A new review of over 70 studies of insect populations suggests that human pressures are causing insect populations to plummet, by as much as a quarter every decade.
Max Barclay, an entomologist at London's Natural History Museum, says, "Some of my colleagues have compared it to playing Jenga — you know, you move pieces from the Jenga tower and everything seems to be OK and then you remove one piece and the whole thing falls down and you don't know which piece in advance that's going to be, and once you've removed it you can't put it back again, so the loss of species is inevitably concerning, because often we don't know what those pieces are doing, we don't know what other species are depending on them."
Insects make up the largest class of animals on earth and represent more than half of all known living organisms. They are incredibly diverse and in many ways make life on earth possible.
Bees and butterflies pollinate our food, flowers and trees. They feed all kinds of larger animals, including humans.
And insects play a vital role in the decomposition of all kinds of organic matter from leaves to roadkill.
Their collapse is being driven by human activity: everything from traffic to industrial farming and pesticides to light pollution.
Scientists like Mark Wright, with the World Wildlife Fund, say doing nothing to solve the problem is not an option.
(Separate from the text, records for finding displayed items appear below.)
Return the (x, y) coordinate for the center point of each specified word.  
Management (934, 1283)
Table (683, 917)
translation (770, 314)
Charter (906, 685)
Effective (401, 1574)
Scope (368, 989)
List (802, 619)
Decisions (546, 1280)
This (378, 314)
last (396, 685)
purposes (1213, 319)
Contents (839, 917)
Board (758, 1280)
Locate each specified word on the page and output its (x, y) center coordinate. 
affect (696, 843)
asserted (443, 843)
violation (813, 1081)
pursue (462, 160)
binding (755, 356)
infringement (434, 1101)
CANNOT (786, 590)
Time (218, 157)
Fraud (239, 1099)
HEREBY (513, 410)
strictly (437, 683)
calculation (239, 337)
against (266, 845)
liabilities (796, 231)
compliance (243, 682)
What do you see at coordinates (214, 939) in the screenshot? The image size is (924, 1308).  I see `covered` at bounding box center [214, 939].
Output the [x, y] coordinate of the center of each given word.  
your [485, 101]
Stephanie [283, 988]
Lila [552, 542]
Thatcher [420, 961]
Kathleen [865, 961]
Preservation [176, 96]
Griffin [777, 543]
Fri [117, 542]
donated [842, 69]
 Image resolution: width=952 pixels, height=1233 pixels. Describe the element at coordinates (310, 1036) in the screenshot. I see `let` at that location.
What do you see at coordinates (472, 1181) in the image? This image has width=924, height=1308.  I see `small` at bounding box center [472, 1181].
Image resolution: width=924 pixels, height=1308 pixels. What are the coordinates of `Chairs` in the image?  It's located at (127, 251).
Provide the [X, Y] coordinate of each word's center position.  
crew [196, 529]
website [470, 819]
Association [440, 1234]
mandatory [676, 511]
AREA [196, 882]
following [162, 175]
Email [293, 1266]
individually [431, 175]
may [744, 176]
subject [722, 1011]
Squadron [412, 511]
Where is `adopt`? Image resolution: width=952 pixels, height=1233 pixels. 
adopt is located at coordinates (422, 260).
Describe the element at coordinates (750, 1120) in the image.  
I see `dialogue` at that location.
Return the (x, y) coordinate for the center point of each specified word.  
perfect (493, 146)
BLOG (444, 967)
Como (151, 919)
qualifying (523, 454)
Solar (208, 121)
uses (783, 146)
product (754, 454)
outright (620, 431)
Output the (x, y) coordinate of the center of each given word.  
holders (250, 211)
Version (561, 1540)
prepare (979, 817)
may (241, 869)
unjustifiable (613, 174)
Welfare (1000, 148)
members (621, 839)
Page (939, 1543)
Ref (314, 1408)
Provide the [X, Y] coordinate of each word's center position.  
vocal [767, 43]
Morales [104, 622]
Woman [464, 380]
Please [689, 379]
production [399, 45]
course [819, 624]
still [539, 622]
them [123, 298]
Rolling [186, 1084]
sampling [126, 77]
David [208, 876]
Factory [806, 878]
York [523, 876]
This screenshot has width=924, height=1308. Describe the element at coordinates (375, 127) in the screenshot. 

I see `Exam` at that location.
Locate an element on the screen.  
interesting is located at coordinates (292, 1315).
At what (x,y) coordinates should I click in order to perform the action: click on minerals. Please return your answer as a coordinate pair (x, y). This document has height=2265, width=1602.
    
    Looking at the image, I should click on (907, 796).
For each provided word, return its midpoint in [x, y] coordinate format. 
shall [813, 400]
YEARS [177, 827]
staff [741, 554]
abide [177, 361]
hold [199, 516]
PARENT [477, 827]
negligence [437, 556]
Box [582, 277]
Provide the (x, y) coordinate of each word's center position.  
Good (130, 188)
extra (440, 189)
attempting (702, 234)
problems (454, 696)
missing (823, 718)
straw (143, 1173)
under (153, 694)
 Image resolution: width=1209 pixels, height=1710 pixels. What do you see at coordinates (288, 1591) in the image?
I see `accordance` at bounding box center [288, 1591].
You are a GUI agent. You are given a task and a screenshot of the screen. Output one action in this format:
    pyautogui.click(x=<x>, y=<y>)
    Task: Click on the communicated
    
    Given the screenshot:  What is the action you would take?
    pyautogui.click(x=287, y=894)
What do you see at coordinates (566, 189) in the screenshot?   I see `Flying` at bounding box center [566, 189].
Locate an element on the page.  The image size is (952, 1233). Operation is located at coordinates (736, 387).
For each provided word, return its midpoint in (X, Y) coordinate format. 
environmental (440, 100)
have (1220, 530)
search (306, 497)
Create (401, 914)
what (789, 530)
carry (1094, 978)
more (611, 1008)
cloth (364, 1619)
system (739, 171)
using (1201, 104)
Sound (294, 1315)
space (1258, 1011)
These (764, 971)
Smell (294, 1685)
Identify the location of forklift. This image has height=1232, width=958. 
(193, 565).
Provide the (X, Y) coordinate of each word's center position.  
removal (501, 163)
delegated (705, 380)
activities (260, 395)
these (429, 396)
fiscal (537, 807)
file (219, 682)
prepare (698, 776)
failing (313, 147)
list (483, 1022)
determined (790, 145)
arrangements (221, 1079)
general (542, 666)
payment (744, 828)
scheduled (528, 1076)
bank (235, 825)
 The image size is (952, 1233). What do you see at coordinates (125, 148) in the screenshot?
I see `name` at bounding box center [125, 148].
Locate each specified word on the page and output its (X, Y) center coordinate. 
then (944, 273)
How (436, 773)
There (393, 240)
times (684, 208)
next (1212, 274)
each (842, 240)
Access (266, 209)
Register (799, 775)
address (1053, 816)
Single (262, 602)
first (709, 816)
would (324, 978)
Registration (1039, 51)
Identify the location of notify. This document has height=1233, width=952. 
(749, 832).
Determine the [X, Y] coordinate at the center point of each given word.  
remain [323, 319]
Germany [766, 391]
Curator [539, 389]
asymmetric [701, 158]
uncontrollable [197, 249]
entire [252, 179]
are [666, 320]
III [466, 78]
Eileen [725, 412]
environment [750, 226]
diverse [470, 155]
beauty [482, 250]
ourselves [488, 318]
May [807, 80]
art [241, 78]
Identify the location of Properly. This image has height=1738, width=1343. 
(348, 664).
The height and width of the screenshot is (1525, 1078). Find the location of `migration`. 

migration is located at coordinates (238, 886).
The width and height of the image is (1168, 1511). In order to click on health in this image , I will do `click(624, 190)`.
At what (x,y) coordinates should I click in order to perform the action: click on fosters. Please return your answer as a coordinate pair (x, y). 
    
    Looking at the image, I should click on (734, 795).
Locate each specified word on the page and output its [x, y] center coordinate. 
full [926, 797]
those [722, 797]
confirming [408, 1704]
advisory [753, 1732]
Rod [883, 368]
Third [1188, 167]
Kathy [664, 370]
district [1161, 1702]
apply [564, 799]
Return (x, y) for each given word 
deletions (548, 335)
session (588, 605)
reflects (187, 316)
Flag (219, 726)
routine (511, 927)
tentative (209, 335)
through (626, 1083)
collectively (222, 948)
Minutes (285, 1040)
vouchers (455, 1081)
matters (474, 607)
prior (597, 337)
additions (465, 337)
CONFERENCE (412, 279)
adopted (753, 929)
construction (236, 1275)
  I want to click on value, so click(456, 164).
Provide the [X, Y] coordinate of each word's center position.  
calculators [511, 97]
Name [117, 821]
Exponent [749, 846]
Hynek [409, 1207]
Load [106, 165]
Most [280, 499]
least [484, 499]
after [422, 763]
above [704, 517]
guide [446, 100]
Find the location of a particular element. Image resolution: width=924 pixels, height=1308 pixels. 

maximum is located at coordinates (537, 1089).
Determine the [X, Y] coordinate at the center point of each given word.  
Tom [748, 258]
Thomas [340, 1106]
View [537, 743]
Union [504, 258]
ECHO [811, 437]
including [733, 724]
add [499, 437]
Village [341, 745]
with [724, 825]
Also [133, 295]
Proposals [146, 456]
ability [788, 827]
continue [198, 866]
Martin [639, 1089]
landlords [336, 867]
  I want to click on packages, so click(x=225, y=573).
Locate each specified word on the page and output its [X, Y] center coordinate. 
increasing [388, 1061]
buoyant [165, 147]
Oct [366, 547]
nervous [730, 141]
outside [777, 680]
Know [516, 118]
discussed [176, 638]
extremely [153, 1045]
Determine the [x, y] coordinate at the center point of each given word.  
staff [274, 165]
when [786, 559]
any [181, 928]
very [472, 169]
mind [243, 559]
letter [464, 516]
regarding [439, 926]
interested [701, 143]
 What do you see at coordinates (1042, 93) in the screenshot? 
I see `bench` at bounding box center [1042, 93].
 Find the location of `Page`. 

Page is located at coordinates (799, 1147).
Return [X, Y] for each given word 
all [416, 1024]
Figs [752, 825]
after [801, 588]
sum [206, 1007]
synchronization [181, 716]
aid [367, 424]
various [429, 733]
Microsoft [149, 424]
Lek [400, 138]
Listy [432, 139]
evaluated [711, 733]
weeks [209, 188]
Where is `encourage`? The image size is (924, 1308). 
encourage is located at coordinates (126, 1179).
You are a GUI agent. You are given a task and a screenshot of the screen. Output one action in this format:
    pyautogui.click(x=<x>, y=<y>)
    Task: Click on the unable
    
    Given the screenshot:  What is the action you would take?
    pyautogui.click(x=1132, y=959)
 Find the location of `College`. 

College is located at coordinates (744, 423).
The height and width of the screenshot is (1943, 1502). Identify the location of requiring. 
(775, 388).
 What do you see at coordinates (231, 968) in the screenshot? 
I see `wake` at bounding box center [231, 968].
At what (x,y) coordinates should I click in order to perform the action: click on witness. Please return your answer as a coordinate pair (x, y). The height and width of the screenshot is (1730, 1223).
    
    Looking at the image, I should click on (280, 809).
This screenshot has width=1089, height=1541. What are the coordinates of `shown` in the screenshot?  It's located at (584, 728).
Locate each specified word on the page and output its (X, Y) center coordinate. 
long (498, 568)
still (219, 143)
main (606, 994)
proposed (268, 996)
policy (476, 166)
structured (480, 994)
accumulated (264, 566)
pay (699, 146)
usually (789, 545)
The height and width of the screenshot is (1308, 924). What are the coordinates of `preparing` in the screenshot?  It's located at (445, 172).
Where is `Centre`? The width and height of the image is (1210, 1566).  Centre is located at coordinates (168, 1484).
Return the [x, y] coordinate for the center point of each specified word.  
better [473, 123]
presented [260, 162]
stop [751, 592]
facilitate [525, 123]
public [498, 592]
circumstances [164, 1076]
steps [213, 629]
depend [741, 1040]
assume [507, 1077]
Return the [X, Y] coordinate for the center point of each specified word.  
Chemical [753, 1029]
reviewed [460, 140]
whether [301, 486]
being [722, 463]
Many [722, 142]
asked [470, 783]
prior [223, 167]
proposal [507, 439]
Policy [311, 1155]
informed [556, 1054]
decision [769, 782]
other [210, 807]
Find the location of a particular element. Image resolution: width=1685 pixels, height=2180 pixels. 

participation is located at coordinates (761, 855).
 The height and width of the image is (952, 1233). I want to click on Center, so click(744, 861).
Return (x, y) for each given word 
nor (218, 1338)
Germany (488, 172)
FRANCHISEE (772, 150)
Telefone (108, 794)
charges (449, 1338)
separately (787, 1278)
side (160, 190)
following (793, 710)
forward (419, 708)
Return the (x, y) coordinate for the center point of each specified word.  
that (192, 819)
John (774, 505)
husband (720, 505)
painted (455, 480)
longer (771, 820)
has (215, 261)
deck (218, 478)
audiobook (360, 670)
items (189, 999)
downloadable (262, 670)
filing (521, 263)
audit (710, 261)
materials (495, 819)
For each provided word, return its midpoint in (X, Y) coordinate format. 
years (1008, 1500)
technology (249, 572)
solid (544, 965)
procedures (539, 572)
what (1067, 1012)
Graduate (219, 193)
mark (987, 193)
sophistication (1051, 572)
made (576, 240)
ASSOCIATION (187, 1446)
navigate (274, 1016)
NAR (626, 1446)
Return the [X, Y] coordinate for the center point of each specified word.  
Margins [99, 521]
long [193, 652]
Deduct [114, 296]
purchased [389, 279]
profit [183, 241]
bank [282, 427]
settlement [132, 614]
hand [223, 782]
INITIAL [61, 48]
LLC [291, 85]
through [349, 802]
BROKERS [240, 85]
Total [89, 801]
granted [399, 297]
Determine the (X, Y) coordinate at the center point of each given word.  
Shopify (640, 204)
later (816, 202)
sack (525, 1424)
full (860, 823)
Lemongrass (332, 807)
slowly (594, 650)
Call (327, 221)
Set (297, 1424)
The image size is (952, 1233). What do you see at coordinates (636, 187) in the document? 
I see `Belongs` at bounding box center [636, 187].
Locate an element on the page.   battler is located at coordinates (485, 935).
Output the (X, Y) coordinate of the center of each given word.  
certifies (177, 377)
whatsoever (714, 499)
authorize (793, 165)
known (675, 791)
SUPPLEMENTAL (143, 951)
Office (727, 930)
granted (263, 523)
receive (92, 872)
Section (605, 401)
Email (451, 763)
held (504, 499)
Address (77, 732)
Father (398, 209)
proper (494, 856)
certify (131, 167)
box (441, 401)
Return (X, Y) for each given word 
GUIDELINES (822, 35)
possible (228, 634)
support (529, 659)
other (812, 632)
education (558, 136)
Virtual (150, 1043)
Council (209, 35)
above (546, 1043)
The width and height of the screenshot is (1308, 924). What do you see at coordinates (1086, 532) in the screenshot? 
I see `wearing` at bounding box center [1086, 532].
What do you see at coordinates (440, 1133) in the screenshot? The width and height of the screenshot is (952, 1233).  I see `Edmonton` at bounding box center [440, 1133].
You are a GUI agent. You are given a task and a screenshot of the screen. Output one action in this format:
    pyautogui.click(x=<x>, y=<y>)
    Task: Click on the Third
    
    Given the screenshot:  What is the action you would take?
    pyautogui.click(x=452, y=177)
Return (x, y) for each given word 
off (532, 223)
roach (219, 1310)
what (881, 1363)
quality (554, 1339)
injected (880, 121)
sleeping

"A large number of the crops we eat and rely on are pollinated by insects, so imagine a world where that pollination process is not taking place. And there are some cases around the world already where we are having to pollinate by hand — at huge cost — at huge economic cost simply because the insects aren't there to do the work that we would normally ask them to do for free. In some cases, if you are talking about food crops, just try to imagine the scale of what that would look like if insects weren't doing that for us."
One big caveat: all of the studies come from industrialized countries in Europe and North America.
The researchers say they simply don't have the data to census the robust insect species in more tropical regions. But in these industrialized countries, the report predicts that all insect species could be gone in a century.